→ The problem: Transcribe everything in the memory-handling thread below, from "1. Does it make" down to "missed it somehow.".

→ Reading text:
┄┄┄┄┄┄┄┄┄┄┄┄┄┄┄┄┄┄┄┄

Handling Memory: Reduce features, split test sets or user err

During last night’s class, @jeremy was discussing the curse of high dimensionality. So we can concentrate on the code, TLDR; high dimensionality is having so many features that it makes predictions impossible. To resolve this, you drop features that are less important. The curse is solved because our code can decide if it’s essential or not.

However, the inconvenience seems to be that having many features can equate to holding much more data in our precious memory (I have 2x 1080s with 8gb in my rig). It seems my memory is already eaten up trying to play with this Kaggle competition with the training set.

  1. Does it make sense to run a test set and determine which features to drop?
  2. Is it better to keep features and split the test sets?
  3. Am I mishandling the memory in PyTorch?
3 Likes

As @jeremy and @yinterian mentioned in the Lecture 1, reducing the mini batch size should help when you’ve more data than your GPU memory. It was also demo-ed in the lecture, if you missed it somehow.

Mini Batch size discussion during the lecture

(a search for ‘batch’ on the In class discussion thread should land you with these conversations.)

┄┄┄┄┄┄┄┄┄┄┄┄┄┄┄┄┄┄┄┄

→ Data block:
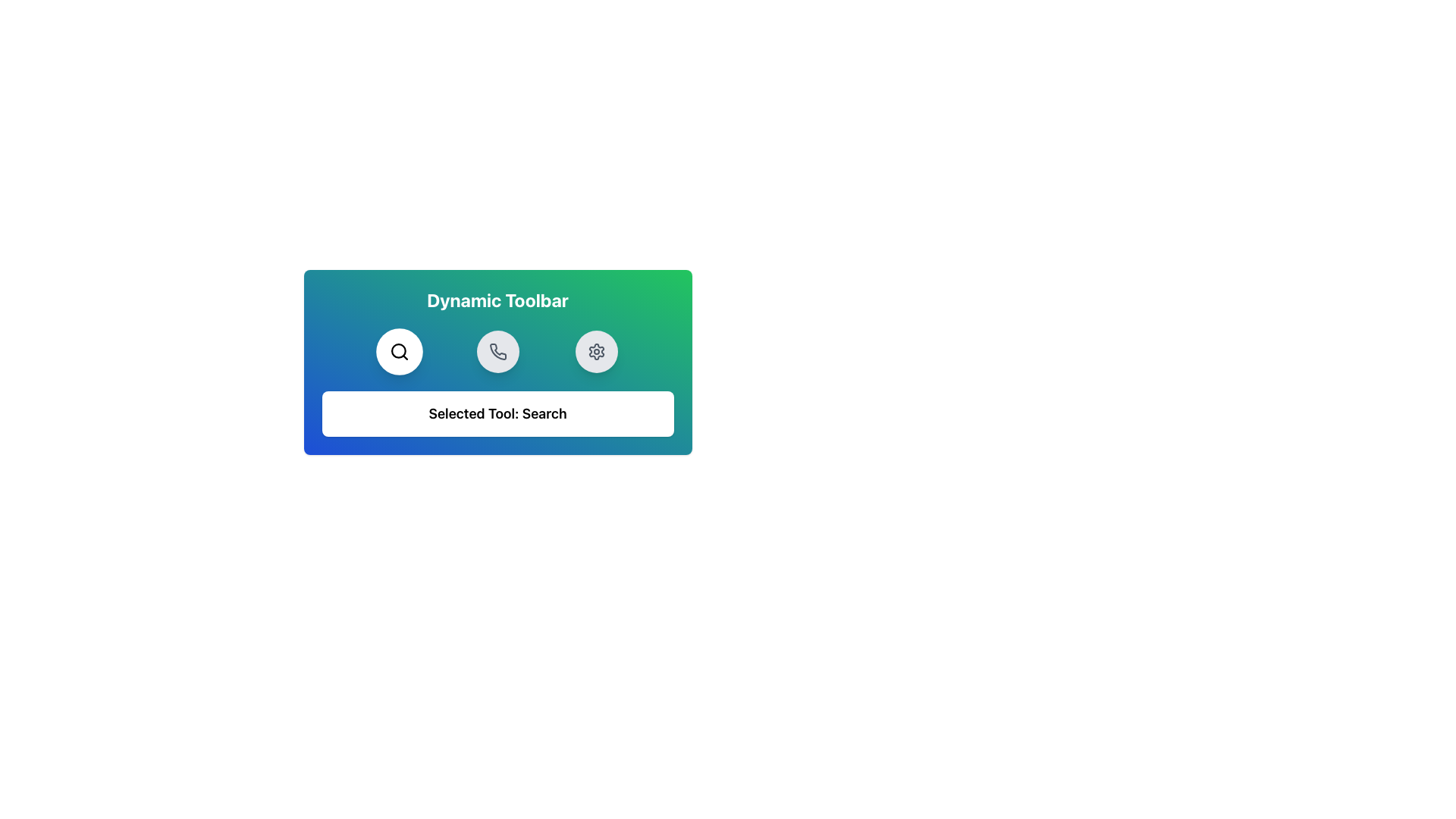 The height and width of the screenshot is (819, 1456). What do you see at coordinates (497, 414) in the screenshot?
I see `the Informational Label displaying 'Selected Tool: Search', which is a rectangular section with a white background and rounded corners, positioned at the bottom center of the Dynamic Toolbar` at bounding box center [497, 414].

┄┄┄┄┄┄┄┄┄┄┄┄┄┄┄┄┄┄┄┄

→ Output of the exercise:
1. Does it make sense to run a test set and determine which features to drop?
  2. Is it better to keep features and split the test sets?
  3. Am I mishandling the memory in PyTorch?
3 Likes

As @jeremy and @yinterian mentioned in the Lecture 1, reducing the mini batch size should help when you’ve more data than your GPU memory. It was also demo-ed in the lecture, if you missed it somehow.